Energy-saving system and method of chiller controlled by frequency converter

technical field

The invention relates to the field of chilled water system regulation, in particular to an energy-saving system and method for a chiller controlled by a frequency converter.

Background technique

At present, general hydrogen refueling stations use air-cooled glycol chilled water units dedicated to H2 cooling systems. The chilled water units use AC three-phase electricity with a working frequency of 380V50HZ as power energy. The power of the chilled water unit used in the hydrogen refueling station is 15KW to 260KW; in production and use, the chilled water unit runs with the start and stop of the hydrogen booster compressor and hydrogen refueling machine. During this period, the chilled water unit runs. It runs at a fixed frequency of 50HZ; when the outlet water temperature of the chilled water unit reaches the demand value, the chilled water unit also runs at a fixed frequency of 50HZ; high-power power-consuming equipment operates in this way for a long time. The power consumption is also not to be underestimated, which is also a waste of energy.

The above content is only used to assist the understanding of the technical solutions of the present invention, and does not mean that the above content is the prior art.

SUMMARY OF THE INVENTION

The main purpose of the present invention is to solve the technical problem of excessive power consumption of the air-cooled glycol chilled water unit dedicated to the H ₂ cooling system in the prior art.

In order to achieve the above purpose, the present invention provides an energy-saving system for a chiller controlled by a frequency converter, comprising: an air supply unit, a hydrogen compressor, a first chiller unit, a second chiller unit, a heat exchanger, a hydrogenation machine, a venting unit and Hydrogenated vehicles;

The air supply unit is connected to the hydrogen compressor, the hydrogen compressor is connected to the first cold water unit, the discharge port of the hydrogen compressor is connected to the first inlet of the discharge unit, and the hydrogen compressor is connected to the first inlet of the discharge unit. The hydrogen outlet of the machine is connected to the air inlet of the heat exchanger, the heat exchanger is connected to the second cold water unit, the air outlet of the heat exchanger is connected to the air inlet of the hydrogenation machine, The filling port of the hydrogenation machine is connected with the hydrogenation vehicle, and the venting port of the hydrogenation machine is connected with the second inlet of the venting unit.

Preferably, the connection between the gas supply unit and the hydrogen compressor is specifically:

The nitrogen outlet of the air supply unit is connected to one end of the first air valve, and the other end of the first air valve is connected to the nitrogen inlet of the hydrogen compressor;

The hydrogen outlet of the gas supply unit is connected to one end of the second gas valve, and the other end of the second gas valve is connected to the hydrogen inlet of the hydrogen compressor.

Preferably, the first chiller unit includes: a fourth water valve, a fifth water valve, a first temperature sensor, a second temperature sensor and a first chiller;

The connection between the hydrogen compressor and the first cold water unit is specifically:

The water outlet of the hydrogen compressor is connected to one end of the second temperature sensor and the fifth water valve, and the other end of the fifth water valve is connected to the water inlet of the first chiller;

The water inlet of the hydrogen compressor is connected to one end of the first temperature sensor and the fourth water valve, and the other end of the fourth water valve is connected to the water outlet of the first chiller.
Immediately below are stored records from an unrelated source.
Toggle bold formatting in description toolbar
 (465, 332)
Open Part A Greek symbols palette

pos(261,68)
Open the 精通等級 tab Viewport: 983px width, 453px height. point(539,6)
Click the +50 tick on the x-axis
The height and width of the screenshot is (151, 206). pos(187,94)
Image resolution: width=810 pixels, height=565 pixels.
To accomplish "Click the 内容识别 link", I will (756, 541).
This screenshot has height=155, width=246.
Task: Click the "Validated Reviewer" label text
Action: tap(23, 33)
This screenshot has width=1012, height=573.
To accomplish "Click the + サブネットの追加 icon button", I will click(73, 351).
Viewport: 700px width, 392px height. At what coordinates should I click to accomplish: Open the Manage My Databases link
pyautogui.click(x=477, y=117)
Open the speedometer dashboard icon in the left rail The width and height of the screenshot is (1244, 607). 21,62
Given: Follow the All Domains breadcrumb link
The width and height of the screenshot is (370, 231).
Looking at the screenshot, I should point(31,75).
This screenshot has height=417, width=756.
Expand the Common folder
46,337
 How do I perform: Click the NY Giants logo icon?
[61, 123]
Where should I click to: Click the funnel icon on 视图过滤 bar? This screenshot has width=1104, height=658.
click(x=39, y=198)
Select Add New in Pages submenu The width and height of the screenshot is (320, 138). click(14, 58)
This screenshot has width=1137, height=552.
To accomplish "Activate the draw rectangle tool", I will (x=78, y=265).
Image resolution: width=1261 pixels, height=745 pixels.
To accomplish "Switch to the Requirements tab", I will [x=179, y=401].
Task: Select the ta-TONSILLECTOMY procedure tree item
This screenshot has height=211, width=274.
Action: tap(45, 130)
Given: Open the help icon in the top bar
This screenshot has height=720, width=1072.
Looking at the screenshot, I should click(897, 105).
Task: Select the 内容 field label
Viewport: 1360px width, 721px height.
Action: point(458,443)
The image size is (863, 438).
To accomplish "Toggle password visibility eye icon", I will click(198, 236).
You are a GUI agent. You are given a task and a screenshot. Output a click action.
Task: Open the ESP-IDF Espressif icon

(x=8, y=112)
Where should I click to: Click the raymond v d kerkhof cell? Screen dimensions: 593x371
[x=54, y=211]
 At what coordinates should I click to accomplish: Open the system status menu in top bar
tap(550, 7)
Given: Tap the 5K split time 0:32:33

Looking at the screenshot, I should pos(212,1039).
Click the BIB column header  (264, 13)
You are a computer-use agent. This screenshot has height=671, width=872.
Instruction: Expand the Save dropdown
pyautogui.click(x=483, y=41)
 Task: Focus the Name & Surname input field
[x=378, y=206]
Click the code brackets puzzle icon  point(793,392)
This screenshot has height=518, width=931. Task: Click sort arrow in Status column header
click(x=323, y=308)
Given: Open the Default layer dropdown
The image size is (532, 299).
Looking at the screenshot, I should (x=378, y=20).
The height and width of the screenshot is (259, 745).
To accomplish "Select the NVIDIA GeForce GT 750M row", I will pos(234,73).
Preferably, the first chiller comprises: a first frequency converter, a first chiller compressor, a first cooling fan, a first controller and a first guide vane;

The first controller is electrically connected with the first temperature sensor, the second temperature sensor, the first frequency converter and the first guide vane, and the frequency converter is connected with the first cold water compression Electrically connected, the first cold water compressor is electrically connected with the first cooling fan.

Preferably, the second chiller unit includes: a sixth water valve, a seventh water valve, a third temperature sensor, a fourth temperature sensor and a second chiller;

The hydrogen outlet of the hydrogen compressor is connected to the air inlet of the heat exchanger, and the heat exchanger is connected to the second cold water unit, specifically:

The hydrogen outlet of the hydrogen compressor is connected to one end of the third air valve, and the other end of the third air valve is connected to the air inlet of the heat exchanger;

The water outlet of the heat exchanger is connected to one end of the fourth temperature sensor and the seventh water valve, and the other end of the seventh water valve is connected to the water inlet of the second chiller;

The water inlet of the heat exchanger is connected to one end of the third temperature sensor and the sixth water valve, and the other end of the sixth water valve is connected to the water outlet of the second chiller.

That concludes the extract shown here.